Par Claire, terrienne ardennaise.

Les jours s’allongent, le soleil chauffe moineaux et boutons de fleurs. Heureux qui vit en Bretagne et profite sans vergogne d’une flore précoce et multicolore. Mais d’où viennent donc toutes ces fleurs ?
Contes, légendes ou histoires vraies nous entrainent dans des senteurs acidulées, capiteuses, sucrées.

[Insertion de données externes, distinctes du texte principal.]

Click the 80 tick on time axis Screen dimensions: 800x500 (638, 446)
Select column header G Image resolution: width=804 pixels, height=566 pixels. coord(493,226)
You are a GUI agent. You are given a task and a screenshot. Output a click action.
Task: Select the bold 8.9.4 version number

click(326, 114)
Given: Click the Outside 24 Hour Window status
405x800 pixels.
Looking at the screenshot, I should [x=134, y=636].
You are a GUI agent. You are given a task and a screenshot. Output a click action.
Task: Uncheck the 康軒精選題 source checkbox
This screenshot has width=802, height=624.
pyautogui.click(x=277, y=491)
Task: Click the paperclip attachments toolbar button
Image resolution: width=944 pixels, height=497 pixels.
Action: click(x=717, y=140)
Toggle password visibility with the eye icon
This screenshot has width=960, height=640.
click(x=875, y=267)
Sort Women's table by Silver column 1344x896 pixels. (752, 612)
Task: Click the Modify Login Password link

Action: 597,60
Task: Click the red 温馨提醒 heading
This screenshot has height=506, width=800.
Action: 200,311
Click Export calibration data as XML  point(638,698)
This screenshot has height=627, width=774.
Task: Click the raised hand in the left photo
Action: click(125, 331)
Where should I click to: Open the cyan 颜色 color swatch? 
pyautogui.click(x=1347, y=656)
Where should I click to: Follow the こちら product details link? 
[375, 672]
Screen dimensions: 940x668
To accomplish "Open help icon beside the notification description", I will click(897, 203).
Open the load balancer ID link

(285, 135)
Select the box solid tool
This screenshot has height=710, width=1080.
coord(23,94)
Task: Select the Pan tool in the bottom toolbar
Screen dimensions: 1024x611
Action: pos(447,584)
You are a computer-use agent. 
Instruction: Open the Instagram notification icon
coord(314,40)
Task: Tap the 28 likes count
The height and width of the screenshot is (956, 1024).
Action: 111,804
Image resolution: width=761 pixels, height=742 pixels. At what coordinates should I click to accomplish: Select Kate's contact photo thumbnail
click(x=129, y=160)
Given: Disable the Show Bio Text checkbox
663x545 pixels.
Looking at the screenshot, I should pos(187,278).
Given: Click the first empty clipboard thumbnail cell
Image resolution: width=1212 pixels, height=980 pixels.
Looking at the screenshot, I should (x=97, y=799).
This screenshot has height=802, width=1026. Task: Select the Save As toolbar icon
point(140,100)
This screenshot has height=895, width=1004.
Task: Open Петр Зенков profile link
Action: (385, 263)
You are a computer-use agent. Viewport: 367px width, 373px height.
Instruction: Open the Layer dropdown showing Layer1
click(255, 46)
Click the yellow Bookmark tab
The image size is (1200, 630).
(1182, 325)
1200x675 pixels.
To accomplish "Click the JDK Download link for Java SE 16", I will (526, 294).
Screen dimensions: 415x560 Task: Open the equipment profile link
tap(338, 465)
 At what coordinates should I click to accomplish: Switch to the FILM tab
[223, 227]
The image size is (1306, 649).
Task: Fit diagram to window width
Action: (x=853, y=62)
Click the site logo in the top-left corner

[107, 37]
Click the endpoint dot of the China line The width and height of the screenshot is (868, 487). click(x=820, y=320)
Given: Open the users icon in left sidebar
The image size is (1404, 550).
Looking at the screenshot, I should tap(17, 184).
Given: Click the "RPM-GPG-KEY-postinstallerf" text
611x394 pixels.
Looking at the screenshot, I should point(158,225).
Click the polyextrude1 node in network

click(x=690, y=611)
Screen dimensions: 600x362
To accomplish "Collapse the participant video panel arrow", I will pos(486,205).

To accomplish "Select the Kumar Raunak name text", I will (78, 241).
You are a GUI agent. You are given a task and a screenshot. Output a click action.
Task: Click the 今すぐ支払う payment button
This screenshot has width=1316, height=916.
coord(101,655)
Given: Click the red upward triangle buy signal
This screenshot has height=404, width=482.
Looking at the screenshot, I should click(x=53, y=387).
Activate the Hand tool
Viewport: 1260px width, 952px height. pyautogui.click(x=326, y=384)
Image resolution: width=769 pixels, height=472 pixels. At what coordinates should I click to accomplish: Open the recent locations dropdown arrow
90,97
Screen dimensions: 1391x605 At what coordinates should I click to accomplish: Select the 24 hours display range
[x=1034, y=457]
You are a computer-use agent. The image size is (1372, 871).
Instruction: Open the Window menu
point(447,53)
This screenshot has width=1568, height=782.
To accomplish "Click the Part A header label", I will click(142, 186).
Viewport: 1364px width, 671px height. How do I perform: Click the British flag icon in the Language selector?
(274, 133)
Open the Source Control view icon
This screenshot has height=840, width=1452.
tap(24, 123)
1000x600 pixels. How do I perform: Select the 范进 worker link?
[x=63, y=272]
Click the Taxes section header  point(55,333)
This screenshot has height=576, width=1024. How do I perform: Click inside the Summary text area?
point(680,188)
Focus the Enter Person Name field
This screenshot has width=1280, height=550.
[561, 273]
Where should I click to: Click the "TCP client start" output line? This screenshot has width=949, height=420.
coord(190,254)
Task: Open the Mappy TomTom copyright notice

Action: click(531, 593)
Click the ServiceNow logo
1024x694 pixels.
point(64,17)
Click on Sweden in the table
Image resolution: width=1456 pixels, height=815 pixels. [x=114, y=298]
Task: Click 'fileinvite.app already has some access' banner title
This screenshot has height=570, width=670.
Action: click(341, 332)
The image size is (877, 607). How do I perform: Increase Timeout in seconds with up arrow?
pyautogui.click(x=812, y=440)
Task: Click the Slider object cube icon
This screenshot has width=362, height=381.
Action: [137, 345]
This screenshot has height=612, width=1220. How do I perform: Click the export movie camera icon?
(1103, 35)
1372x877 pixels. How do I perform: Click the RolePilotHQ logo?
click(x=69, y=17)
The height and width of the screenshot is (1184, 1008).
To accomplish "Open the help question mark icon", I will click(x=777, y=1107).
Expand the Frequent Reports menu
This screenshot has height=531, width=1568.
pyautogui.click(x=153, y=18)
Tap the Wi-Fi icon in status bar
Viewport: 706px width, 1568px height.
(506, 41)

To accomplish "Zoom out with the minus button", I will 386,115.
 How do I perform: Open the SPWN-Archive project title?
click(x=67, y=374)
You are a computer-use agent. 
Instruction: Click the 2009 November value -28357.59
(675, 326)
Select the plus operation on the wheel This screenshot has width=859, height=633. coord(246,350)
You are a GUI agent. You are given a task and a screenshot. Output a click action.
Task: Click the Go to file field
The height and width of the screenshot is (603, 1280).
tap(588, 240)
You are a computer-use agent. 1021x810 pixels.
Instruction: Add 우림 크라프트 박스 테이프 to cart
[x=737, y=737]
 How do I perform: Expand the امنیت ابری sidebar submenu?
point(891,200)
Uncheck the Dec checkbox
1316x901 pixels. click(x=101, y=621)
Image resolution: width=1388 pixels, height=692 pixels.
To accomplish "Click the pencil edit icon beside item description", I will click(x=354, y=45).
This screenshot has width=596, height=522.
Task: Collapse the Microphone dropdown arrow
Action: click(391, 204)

Une vieille légende roumaine raconte que lorsque tout  ce qui vit prit sa forme et sa dénomination définitive, seul l’homme fut mécontent car la terre lui semblait toute noire et déserte. Il sentait que quelque chose manquait pour que sa vie soit belle et heureuse. La fée aux fleurs apparut et, en entendant ses lamentations, lui dit :
Je vais couvrir la terre d’une parure originale qui sera à jamais ta consolation.
A un signe de sa baguette magique, des fleurs en grand nombre sortirent soudain de terre et vinrent se ranger les unes auprès des autres. La fée trempa alors sa plume magique dans les couleurs de l’arc-en-ciel et donna à chacune une coloration différente. Sa plume fit merveille et bientôt toute la terre se trouva couverte d’une multitude de fleurs de toutes sortes. (Extrait de 65 Légendes et Récits autour du monde)
A présent le doute n’est plus possible sur l’indispensable présence du petit peuple.